* **WHAT YOU HAVE TO DO**:
Please update the records from the line that contains "Task: Select the triangle drawing tool" down to the line that contains "Action: pyautogui.click(x=686, y=136)", replacing "Lasso" with "Magic Wand" and leaving everything else unchanged. Give back only those lines.

※

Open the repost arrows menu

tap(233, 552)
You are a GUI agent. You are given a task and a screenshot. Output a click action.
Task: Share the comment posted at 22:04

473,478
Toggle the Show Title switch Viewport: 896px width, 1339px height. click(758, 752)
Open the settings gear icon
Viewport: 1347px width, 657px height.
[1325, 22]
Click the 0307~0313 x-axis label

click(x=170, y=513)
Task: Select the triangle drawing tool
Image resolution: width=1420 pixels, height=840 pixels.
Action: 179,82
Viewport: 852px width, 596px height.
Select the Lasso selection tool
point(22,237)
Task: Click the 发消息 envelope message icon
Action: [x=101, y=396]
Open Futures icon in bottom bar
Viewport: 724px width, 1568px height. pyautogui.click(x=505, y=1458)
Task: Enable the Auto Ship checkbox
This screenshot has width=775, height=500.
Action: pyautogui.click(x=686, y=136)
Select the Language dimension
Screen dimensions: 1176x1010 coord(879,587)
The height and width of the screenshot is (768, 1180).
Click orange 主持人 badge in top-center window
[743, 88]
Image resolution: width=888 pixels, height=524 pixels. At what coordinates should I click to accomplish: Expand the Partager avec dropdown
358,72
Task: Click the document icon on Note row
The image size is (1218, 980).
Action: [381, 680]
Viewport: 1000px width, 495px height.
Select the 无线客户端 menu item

※

* **WORKED ANSWER**:
Task: Select the triangle drawing tool
Image resolution: width=1420 pixels, height=840 pixels.
Action: 179,82
Viewport: 852px width, 596px height.
Select the Magic Wand selection tool
point(22,237)
Task: Click the 发消息 envelope message icon
Action: [x=101, y=396]
Open Futures icon in bottom bar
Viewport: 724px width, 1568px height. pyautogui.click(x=505, y=1458)
Task: Enable the Auto Ship checkbox
This screenshot has width=775, height=500.
Action: pyautogui.click(x=686, y=136)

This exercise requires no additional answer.